Genesis 1:30

“And to every beast of the earth, and to every fowl of the air, and to every thing that creepeth upon the earth, wherein there is life, I have given every green herb for meat: and it was so.”

In his famous poem about the tiger, William Blake begins:

Tyger Tyger, burning bright,

In the forests of the night;

What immortal hand or eye,

Could frame thy fearful symmetry?

Blake has an appreciation of the nature of a tiger, which is both magnificent and frightening. It is the largest of the big cats, and only the lion approaches it in ferocity. Blake’s problem with the tiger, as a poet, is working out where it came from. Living in a time before Darwinian Evolution was a thing, he nevertheless is puzzled by how and why God could make such a deadly creature, that is yet so beautiful. In the fifth stanza, he muses:

When the stars threw down their spears

                                                                                                                         And water’d heaven with their tears:

                                                                                                                         Did he smile his work to see?

                                                                                                                         Did he who made the Lamb make thee?

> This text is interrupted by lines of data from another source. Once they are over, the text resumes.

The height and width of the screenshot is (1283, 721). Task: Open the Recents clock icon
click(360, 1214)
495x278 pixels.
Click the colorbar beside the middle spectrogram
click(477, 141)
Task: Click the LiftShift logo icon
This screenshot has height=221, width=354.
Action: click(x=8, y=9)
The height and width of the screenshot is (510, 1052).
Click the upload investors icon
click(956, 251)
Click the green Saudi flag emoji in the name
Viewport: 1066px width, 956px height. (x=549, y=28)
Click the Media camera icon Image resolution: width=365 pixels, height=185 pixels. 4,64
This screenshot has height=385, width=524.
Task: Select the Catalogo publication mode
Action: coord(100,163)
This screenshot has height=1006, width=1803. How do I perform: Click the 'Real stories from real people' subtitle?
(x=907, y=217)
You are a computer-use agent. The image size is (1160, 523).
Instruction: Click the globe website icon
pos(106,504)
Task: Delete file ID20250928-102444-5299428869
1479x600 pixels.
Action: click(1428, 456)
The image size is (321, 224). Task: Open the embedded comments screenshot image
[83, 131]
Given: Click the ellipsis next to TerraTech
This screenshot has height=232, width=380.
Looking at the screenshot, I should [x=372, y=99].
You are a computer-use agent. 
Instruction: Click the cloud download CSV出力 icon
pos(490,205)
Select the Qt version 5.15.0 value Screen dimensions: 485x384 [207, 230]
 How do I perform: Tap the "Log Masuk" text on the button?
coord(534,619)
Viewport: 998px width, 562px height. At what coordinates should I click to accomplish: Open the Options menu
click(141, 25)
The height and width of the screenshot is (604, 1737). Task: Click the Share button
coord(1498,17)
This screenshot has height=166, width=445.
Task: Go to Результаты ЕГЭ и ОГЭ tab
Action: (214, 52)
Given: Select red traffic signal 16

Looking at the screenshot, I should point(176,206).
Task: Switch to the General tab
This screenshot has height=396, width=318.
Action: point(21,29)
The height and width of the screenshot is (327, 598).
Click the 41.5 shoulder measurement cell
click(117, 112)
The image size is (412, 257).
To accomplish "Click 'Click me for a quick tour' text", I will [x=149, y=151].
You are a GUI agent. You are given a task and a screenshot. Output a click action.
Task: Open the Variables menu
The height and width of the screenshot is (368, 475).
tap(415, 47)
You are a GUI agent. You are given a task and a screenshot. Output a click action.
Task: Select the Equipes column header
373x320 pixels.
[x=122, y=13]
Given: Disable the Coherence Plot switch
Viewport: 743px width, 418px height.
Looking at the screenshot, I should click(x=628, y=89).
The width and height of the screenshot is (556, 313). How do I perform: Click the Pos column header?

The answer is straightforward. God did not make the tiger to tear flesh. Genesis 1:30 tells us that He created all animals to eat plants. Moreover, the tiger is part of the cat kind. So God made cat-like creatures, not tigers, and a pair of these were taken on the Ark. God had created in them all the variety of genes necessary to adapt to differing environments, so tigers, lions and other cats developed from the Ark pair after the Flood, and perhaps the pre-Flood cats had already begun to eat meat after Adam’s Fall. So it is completely biblical to admire the tiger’s magnificent appearance, and to fear his teeth and claws.   Author: Paul F. Taylor

 Prayer: Thank You for making wonderful animals like tigers. They remind us, Lord, both of the beauty of Your creation and the extent to which our sin has polluted that creation. Amen.